253e Flexibility and Rigidity of Protein Conformation Under High Pressure and Non-Aqueous Environments

Jhih-Wei Chu, Chemical Engineering, University of California, Berkeley, 101A Gilman, UC Berkeley, Berkeley, CA 94720 and Hyung Min Cho, Chemical Engineering, UC Berkeley, 6 Gilman, UC Berkeley, Berkeley, CA 94720.

Volumetric properties such as isothermal compressibility are important molecular parameters that describe the flexibility and rigidity of protein conformation. They are also closely related to the stability of protein structure and the properties of protein-protein interactions.

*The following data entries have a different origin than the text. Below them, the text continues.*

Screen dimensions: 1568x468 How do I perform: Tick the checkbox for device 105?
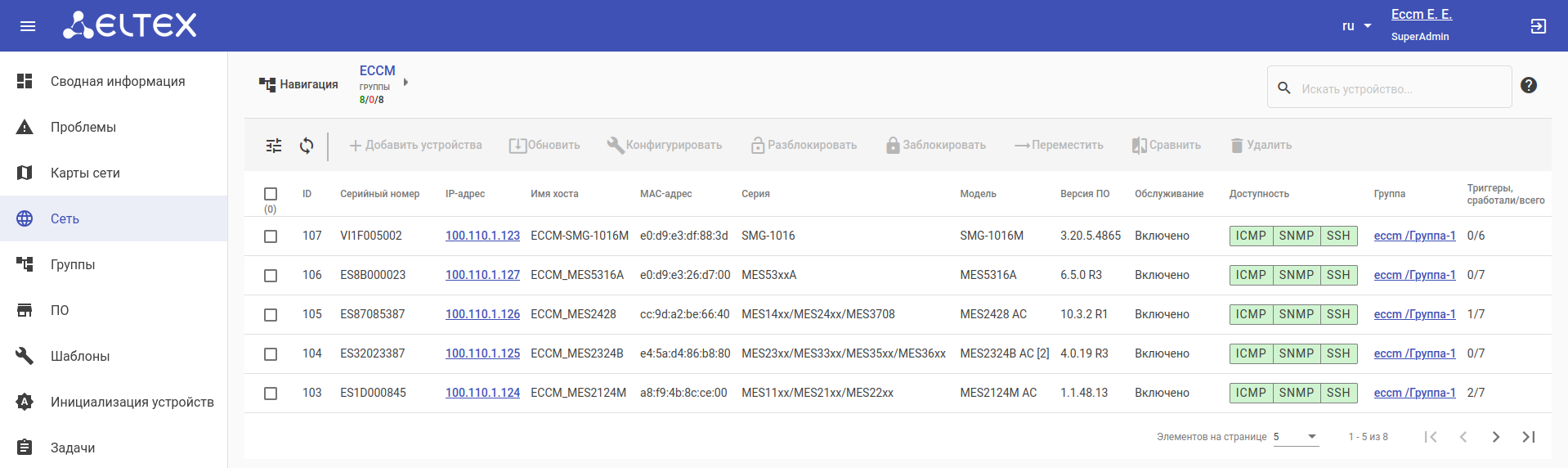click(271, 315)
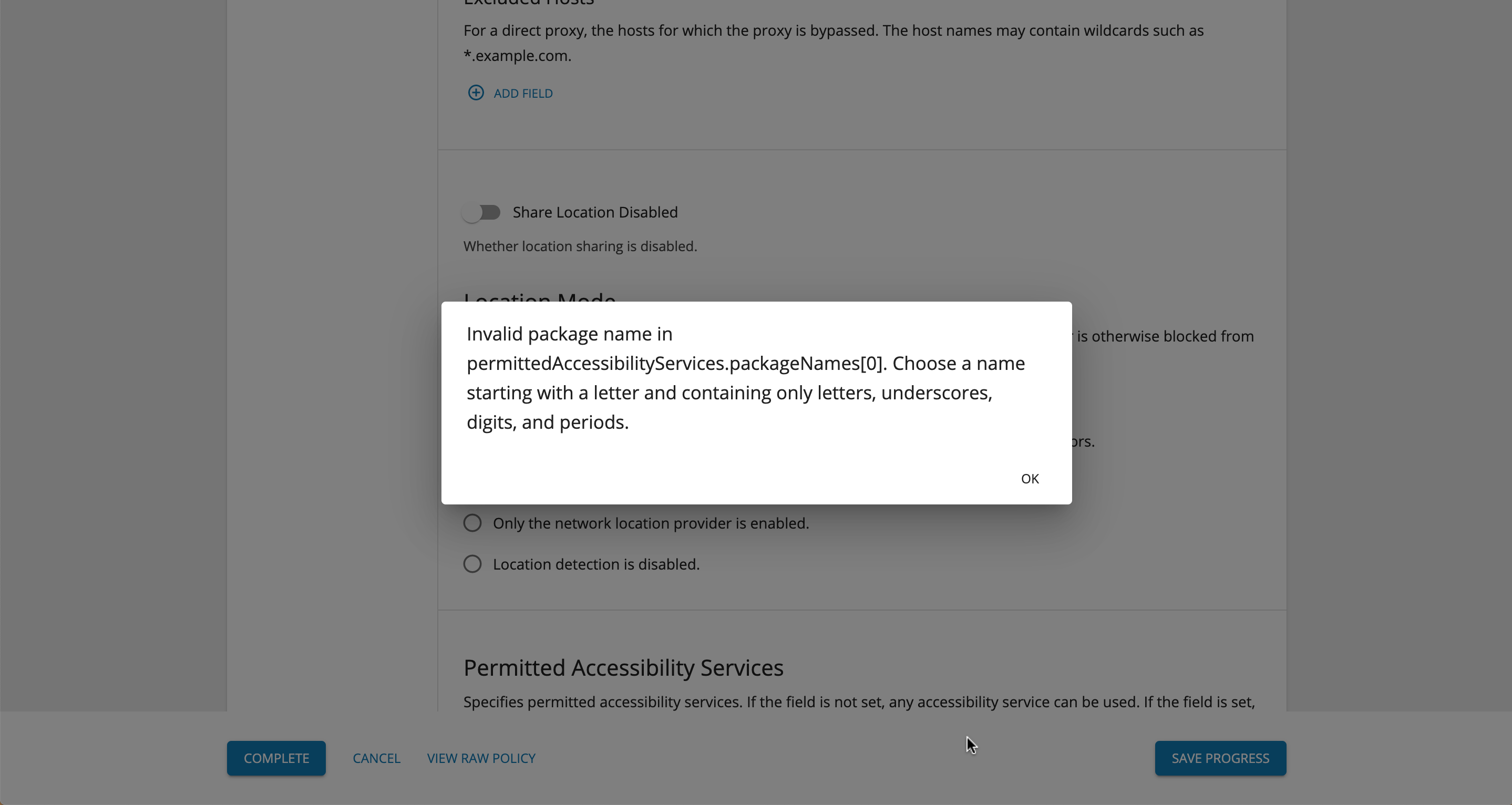The image size is (1512, 805).
Task: Click the COMPLETE button
Action: tap(276, 758)
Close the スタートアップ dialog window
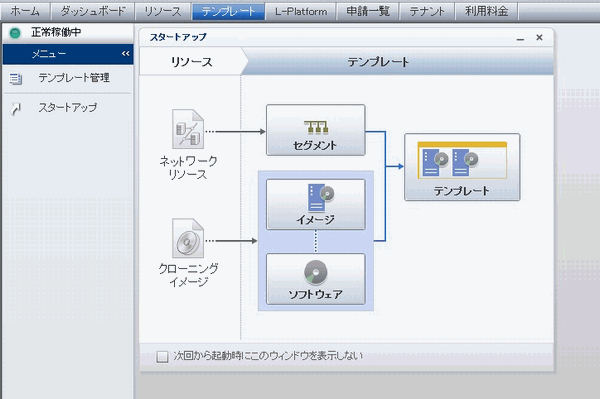600x399 pixels. tap(539, 37)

In this work, a novel numerical method was developed and applied to compute the Voronoi volume of proteins from all-atom molecular dynamics simulations in explicit water. The resulting estimation of isothermal compressibility of lysozyme agrees well with reported experimental data. Since our approach takes the solvation structure of a protein explicitly into account, it can be easily extended to study protein volumetric properties in any solvent other than water. In this work, we explored the effects of high pressure (> 2k bar) and solvation in organic solvent on the volumetric properties of lysozyme and subtilisin by analyzing ~100ns all-atom MD trajectories. The results provide important molecular-level insight in explaining the observed enhanced stability of protein under high pressure and the reduced activity of enzymes in organic solvent. In addition to protein volumetric properties, solvation structures under different conditions are also characterized to provide further molecular insight and the basis for theoretical analysis. Finally, volumetric properties are decomposed into the composing elements at the residue-level using a multiscale coarse-grain framework to characterize the intrinsic flexibility and rigidity of protein conformation.